Activity »
Please begin with the line containing "Where should I" and reproduce each line exactly until the records below end, without any pictures.
_____
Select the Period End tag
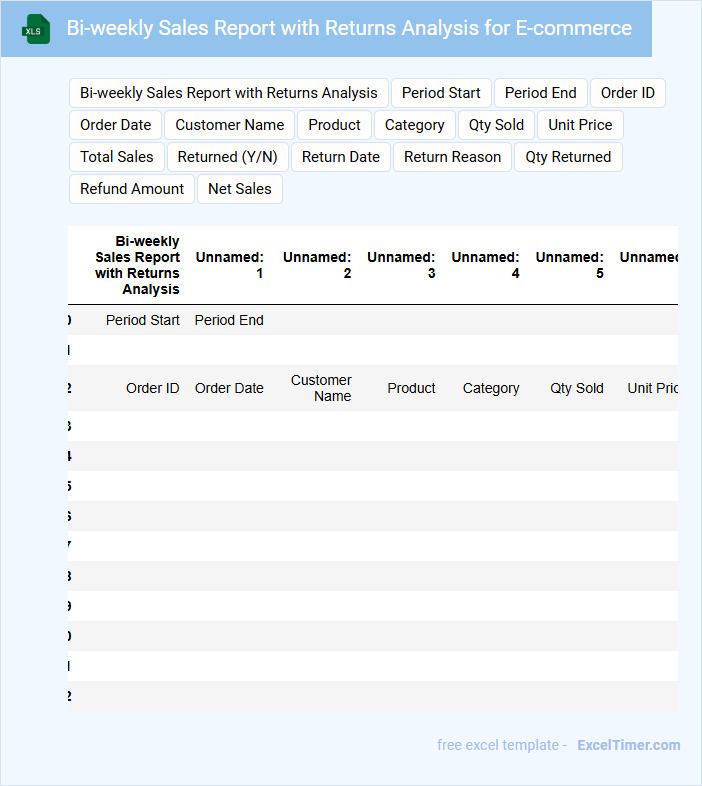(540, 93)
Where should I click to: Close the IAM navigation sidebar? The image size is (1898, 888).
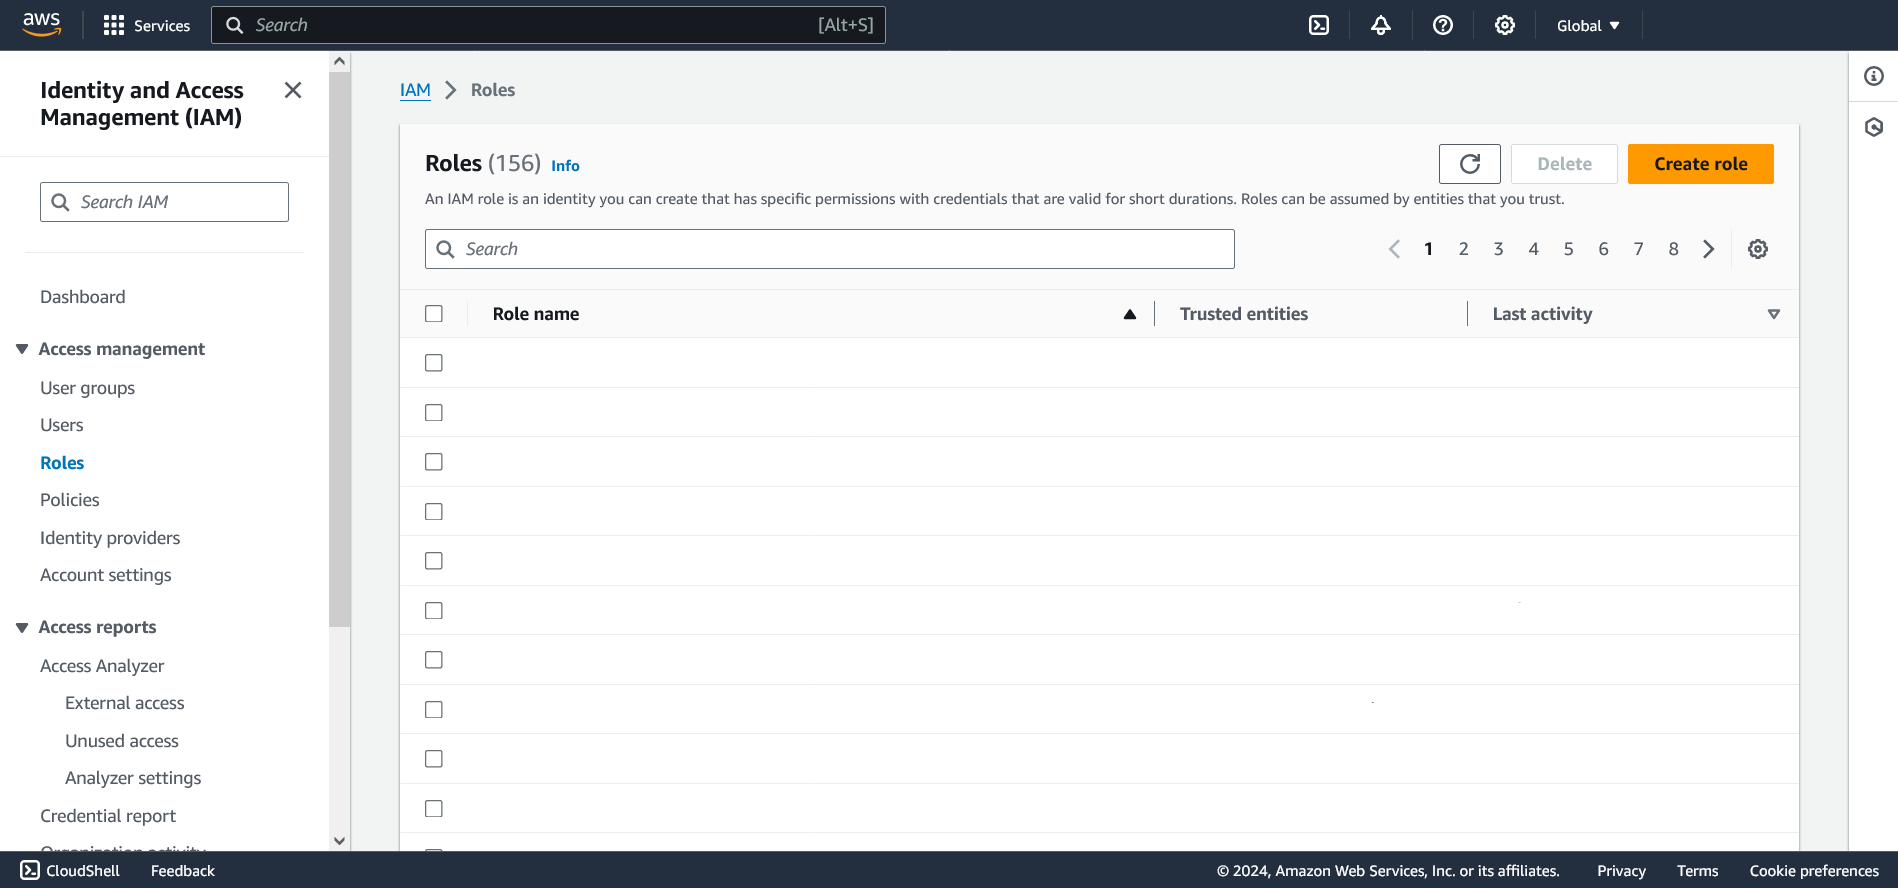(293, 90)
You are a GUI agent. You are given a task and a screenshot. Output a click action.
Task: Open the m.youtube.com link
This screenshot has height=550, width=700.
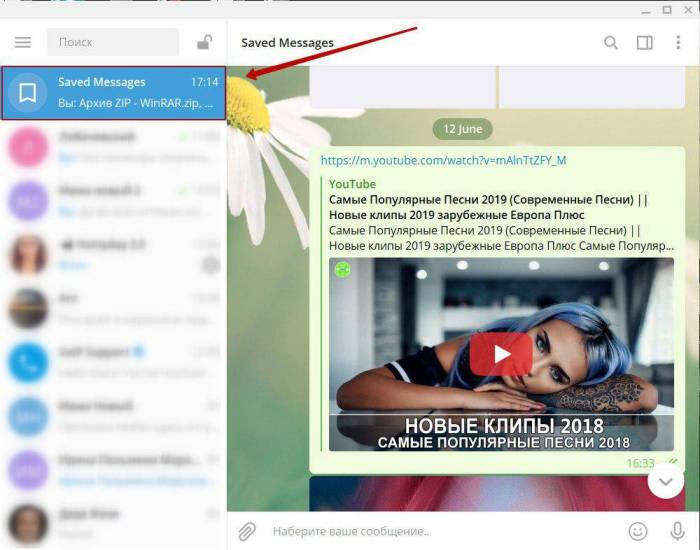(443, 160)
_____
Written response »
Where should I click to: Close the IAM navigation sidebar? The image size is (1898, 888).
(293, 90)
You are a GUI agent. You are given a task and a screenshot. Output a click action.
Task: Open the m.youtube.com link
This screenshot has height=550, width=700.
(443, 160)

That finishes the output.